- Location of Bath Township in Franklin County
- Coordinates: 39°30′07″N 84°52′39″W﻿ / ﻿39.50194°N 84.87750°W
- Country: United States
- State: Indiana
- County: Franklin

Government
- • Type: Indiana township

Area
- • Total: 18.49 sq mi (47.9 km^{2})
- • Land: 18.46 sq mi (47.8 km^{2})
- • Water: 0.03 sq mi (0.078 km^{2})
- Elevation: 1,030 ft (314 m)

Population (2020)
- • Total: 355
- • Density: 19.2/sq mi (7.43/km^{2})
- FIPS code: 18-03700
- GNIS feature ID: 453098

= Bath Township, Franklin County, Indiana =

Bath Township is one of 13 townships in Franklin County, Indiana. As of the 2020 census, its population was 355, down from 369 at 2010.

==History==
The name of Bath is probably derived from local mineral springs said to hold medicinal qualities.

==Geography==
According to the 2010 census, the township has a total area of 18.49 sqmi, of which 18.46 sqmi (or 99.84%) is land and 0.03 sqmi (or 0.16%) is water.

===Unincorporated towns===
- Bath
- Mixersville
- Old Bath
(This list is based on USGS data and may include former settlements.)

===Cemeteries===
The township contains one cemetery, Bethlehem.

== Demographics ==

As of the 2020 census, there were 355 people, 101 households, and 149 housing units. The racial makeup of the township was; 329 were White alone, 2 were of some other race, and 24 were two or more races. 4 were Hispanic/Latino of any race. The ancestry makeup of the township was; 37.8% German, 36.7% Irish, and 5.3% Scottish. All residents spoke English at home.

The median income of the township was $78,750 for families, and 17.3% were under the poverty line. Homeownership was 100% within the township. Of the 139 occupied housing units within the township, 39 (38.6%) were married, 24 (14.9%) had a male householder with no spouse present, and 38 (37.6%) had a female householder with no spouse present. 61.4% had 2 or 3 bedrooms, and 38.6% had 4 or more bedrooms.
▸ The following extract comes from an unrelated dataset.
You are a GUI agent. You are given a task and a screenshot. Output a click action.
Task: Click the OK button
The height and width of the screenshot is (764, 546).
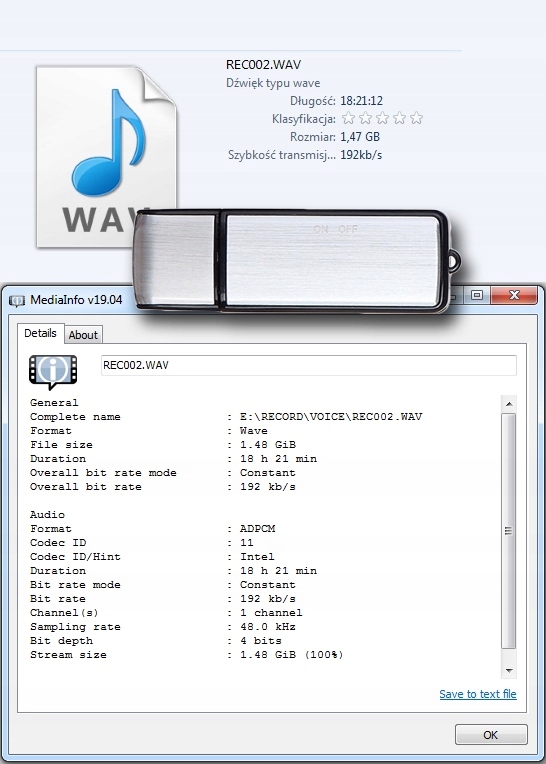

Of all housing units, 10 are vacant.

The gender makeup of the township was; Of males; 24 were between the ages of 10–14 years, 20 were between the ages of 15–19 years, 19 were between the ages of 20–24 years, 26 were between the ages of 35–39 years, 9 were between the ages of 40–44 years, 34 were between the ages of 50–54 years, and 20 were between the ages of 70–74 years. Of females; 9 were between the ages of 10–14 years, 37 were between the ages of 15–19 years, 9 were between the ages of 35–39 years, 15 were between the ages of 45–49 years, 41 were between the ages of 55–59 years, and 20 were between the ages of 70–74 years. The median age of the township was 38.7.

Of education and employment, 51.1% had a high school or equivalent degree, 24.7% went to college but had no degree, 10.3% had an associate degree, 5.2% had a bachelor's degree, and 8.6% had a graduate or professional degree. School enrollment in kindergarten to 12th grade was 34.4%, and 65.6% had a college undergraduate degree. Of employers, 76.4% were employees of private companies, 11.2% were private not-for-profit wage and salary workers, and 12.4% were self-employed in own not incorporated business workers and unpaid family workers. The employment rate was 64.4%

Historical population
| Census | Pop. | Note | %± |
| 1890 | 658 |  | — |
| 1900 | 557 |  | −15.3% |
| 1910 | 604 |  | 8.4% |
| 1920 | 557 |  | −7.8% |
| 1930 | 561 |  | 0.7% |
| 1940 | 539 |  | −3.9% |
| 1950 | 517 |  | −4.1% |
| 1960 | 558 |  | 7.9% |
| 1970 | 684 |  | 22.6% |
| 1980 | 453 |  | −33.8% |
| 1990 | 405 |  | −10.6% |
| 2000 | 400 |  | −1.2% |
| 2010 | 369 |  | −7.7% |
| 2020 | 355 |  | −3.8% |
Source: US Decennial Census

==Education==
Residents are in the Union County–College Corner Joint School District.